「日本アマで勝ってから、僕の周りの環境も僕自身のゴルフもガラっと変わりました。いいスコアが出るんですよ。勝負どころのパットが入るようになったし、ドライバーの弾道も落ち着いてる。取りこぼしが少なくなりましたね。今回の優勝は大きな自信になりましたが、一方で日本アマチャンピオンという称号を得たからには簡単に負けるわけにはいかないという不安な気持ちもあります。それがいい結果に繋がっているのかもしれません。やっぱり今まではツメが甘かったんだと思います」。
その日本アマチュアゴルフ選手権競技から約1カ月後、日本学生ゴルフ選手権競技が開催された。ここでも甲斐は日本アマチャンピオンの名に恥じない戦いぶりを展開。初日からトップで走り、3日目に中島徹(早稲田大学)に並ばれるも、最後は1ストローク差で逃げ切って優勝をおさめた。
「3日目に中島君に並ばれて、かえって身が引き締まる思いがしました。差が開きすぎていると自分自身油断してしまう」。
土壇場での甲斐の強さはこの大舞台で再び証明された。
「日本学生こそ、タイトルを獲る最後のチャンスだったので悔いの残らないよう精一杯プレーしようと思いました。攻めるべきところで攻めて、我慢すべきところで我慢する。昔は例えばパー5ホールなら無理やり2オンを狙っていたし、パー4ホールのティショットも『少しでも前へ運ぼう』という事しか考えてなかった。それが今は違います。我慢して18ホールを回っていれば必ず何度かチャンスが来るので、そのチャンスに攻めるようになりました」。
持ち前の謙虚さに加え、瀬戸際に立たされて手に入れた攻撃的な姿勢が甲斐を一回り大きく成長させた。また、成長という面ではナショナルチームの一員として国際試合でプレーしたことも大きな糧となっている。日本学生ゴルフ選手権で優勝した後、甲斐はオーストラリアで行われたノムラカップアジア太平洋アマチュアゴルフチーム選手権にも出場した。
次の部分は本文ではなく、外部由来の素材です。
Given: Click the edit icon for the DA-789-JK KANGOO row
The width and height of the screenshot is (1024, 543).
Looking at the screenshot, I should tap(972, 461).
「日本と海外では、同じゴルフという競技でも雰囲気が全然違いますよね。コースも難しかったです。ほとんどのグリーンが手前から刈り込まれていて……。全英オープンで見るようなバンカーもあったし、すごくいい経験になりました。今まで国際試合には4回ほど参加させて頂きましたが、海外の試合は比較的相性がいい方だと思います。いつかは海外にじっくり腰を据えて戦ってみたいです」。
海外挑戦とともに「ゆくゆくはプロへ」と考えている甲斐は、近い将来また尊敬する清田や宮里と同じ舞台に立つことになるだろう。そこは上級生も下級生もない実力だけの世界。常にギリギリの勝負を強いられる厳しいプロの世界は、追いつめられてこそ力を発揮する甲斐にとって最高の環境なのかもしれない。
一方で、まだアマチュアゴルファーとしての仕事は残っている。将来のことを本格的に考えるのは、日本体育大学ゴルフ部のキャプテンとしての責務を全うしてから、と甲斐は心に決めている。
「やはり僕たちは親がいてゴルフをさせてもらっている身なので、親に対する感謝の気持ちは忘れちゃいけないと思います。最近、学生でもよくクラブを叩きつける人を見ますが、そういう態度は良くないと思います。技術うんぬんを追求する前に、まずはマナーや礼儀を大切にしたいですね。僕はもうすぐ学生を卒業しますけれど、そういう部分はこれからもずっと大切にしていきたいし、後輩にも大切にしていってもらいたいと思います」。